-- begin Document segment --
CLI Reference

DerivaML provides several command-line tools for running ML workflows, managing versions, and administering catalogs. All commands are installed as console scripts when you install the deriva-ml package.

When using a project managed with uv, prefix commands with uv run:

uv run deriva-ml-run +experiment=my_experiment

Command Overview

Command	Description
`deriva-ml-run`	Execute ML models with Hydra configuration and execution tracking
`deriva-ml-run-notebook`	Execute Jupyter notebooks with parameter injection and tracking
`bump-version`	Bump semantic version tags and push to remote
`deriva-ml-install-kernel`	Install a Jupyter kernel for the current virtual environment
`deriva-ml-split-dataset`	Split a dataset into training and testing subsets
`deriva-ml-create-schema`	Create the DerivaML schema in a catalog
`deriva-ml-check-catalog-schema`	Validate a catalog's schema against DerivaML requirements
`deriva-ml-table-comments-utils`	Update table and column comments from documentation files
`create-demo-catalog`	Create a demo catalog with sample data for testing

Model and Notebook Execution

deriva-ml-run

Execute ML models with Hydra-zen configuration composition and automatic execution tracking in a Deriva catalog.

Synopsis:

deriva-ml-run [--host HOST] [--catalog CATALOG] [--config-dir DIR]
              [--config-name NAME] [--info] [--multirun|-m] [OVERRIDES...]

Arguments:

Argument	Default	Description
`--host HOST`	(from config)	Deriva server hostname
`--catalog CATALOG`	(from config)	Catalog ID or identifier
`--config-dir DIR`, `-c`	`src/configs`	Path to the configs directory
`--config-name NAME`	`deriva_model`	Name of the main Hydra-zen config
`--info`		Display available configuration groups and options
`--multirun`, `-m`		Enable Hydra multirun mode for parameter sweeps
`OVERRIDES`		Hydra-zen configuration overrides (positional)

Examples:

# Run with default configuration
uv run deriva-ml-run

# Override a config group
uv run deriva-ml-run model_config=my_model datasets=full_training

# Override individual parameters
uv run deriva-ml-run model_config.epochs=50 model_config.learning_rate=0.001

# Use an experiment preset
uv run deriva-ml-run +experiment=cifar10_quick

# Dry run (download inputs, skip catalog writes)
uv run deriva-ml-run dry_run=true

# Show all available configs
uv run deriva-ml-run --info

# Override host and catalog from command line
uv run deriva-ml-run --host prod.example.org --catalog 100

# Multirun with comma-separated values
uv run deriva-ml-run --multirun model_config.learning_rate=0.0001,0.001,0.01

# Named multirun configuration
uv run deriva-ml-run +multirun=lr_sweep

# Named multirun with additional overrides
uv run deriva-ml-run +multirun=lr_sweep model_config.epochs=5

See also: Running Models

deriva-ml-run-notebook

Execute Jupyter notebooks with parameter injection, automatic kernel detection, and execution tracking. The executed notebook and a Markdown conversion are uploaded to the catalog as execution assets.
-- end Document segment --
-- begin Data excerpts --
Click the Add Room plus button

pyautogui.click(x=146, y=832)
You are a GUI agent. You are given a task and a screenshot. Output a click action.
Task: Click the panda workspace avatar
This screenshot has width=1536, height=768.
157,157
-- end Data excerpts --
→ Stated goal: From the DerivaML CLI reference, return the passage starting at "# Override individual" and ending at "skip catalog writes)", copied character for character. The entries play no part in what comes next.

→ Solved exercise:
# Override individual parameters
uv run deriva-ml-run model_config.epochs=50 model_config.learning_rate=0.001

# Use an experiment preset
uv run deriva-ml-run +experiment=cifar10_quick

# Dry run (download inputs, skip catalog writes)